The current trial will examine whether a prevention education program prior to hospital discharge can decrease the risk of a second stroke. Possible risk reduction will be measured by comparing blood pressure changes in patients who receive this extra education and patients who receive the usual care provided by hospitals.
Who are they looking for?
This study will enroll 800 patients diagnosed with a mild stroke or transient ischemic attack, with risk factors for stroke including hypertension (high blood pressure), smoking, or diabetes. Patients must live in the New York City area.

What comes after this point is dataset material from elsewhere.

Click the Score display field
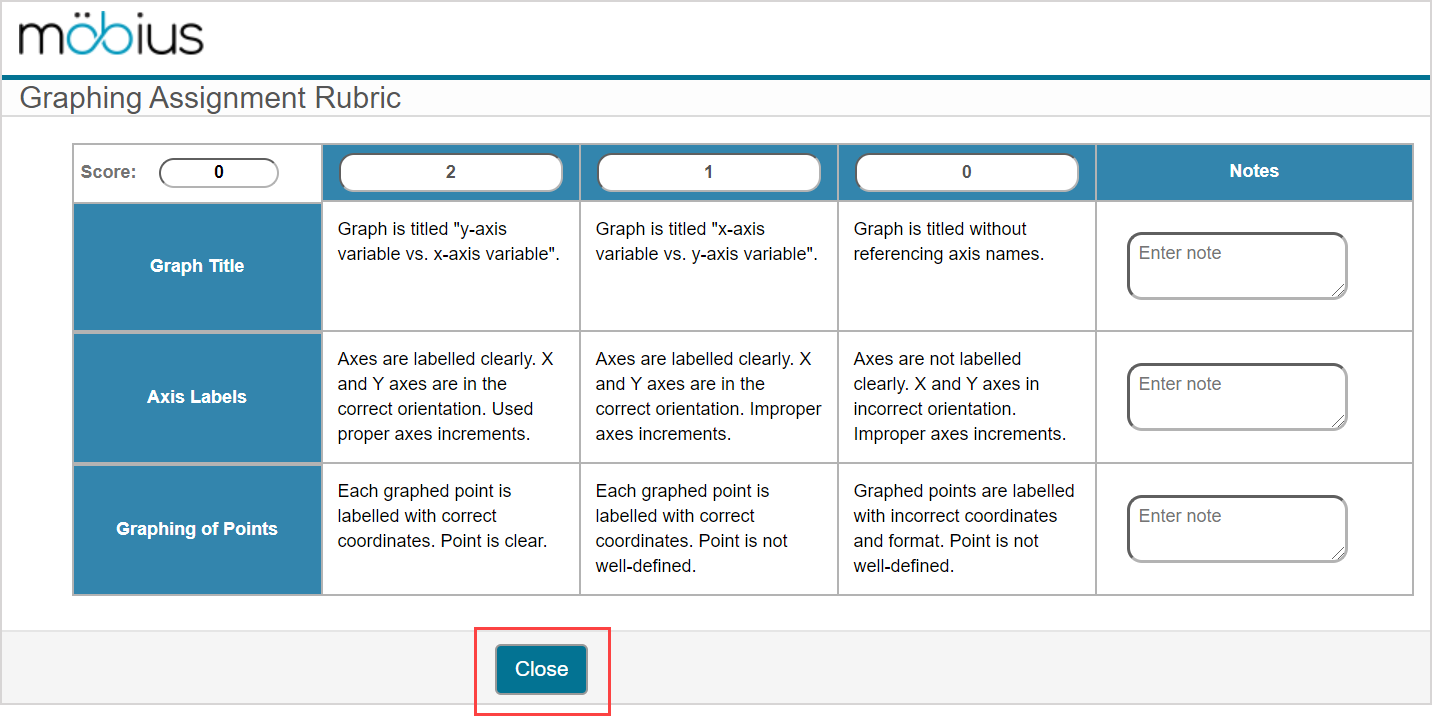Image resolution: width=1432 pixels, height=716 pixels. pyautogui.click(x=218, y=172)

Patients will be excluded if they require 24-hour care or are discharged to a nursing home following their first stroke; if they have a history of dementia; or if their life expectancy is less than one year due to another medical condition.
How will it work
Patients will be randomly assigned to one of two education groups. One group will receive detailed information on stroke preparedness, risk factor reduction, and physician communication. The usual care group will receive the standard written materials on stroke preparedness used by the hospital.
Blood pressure will be tracked, as well as medication adherence and stroke knowledge. After the first year, patients will be followed once a year for up to three years to track further stroke activity.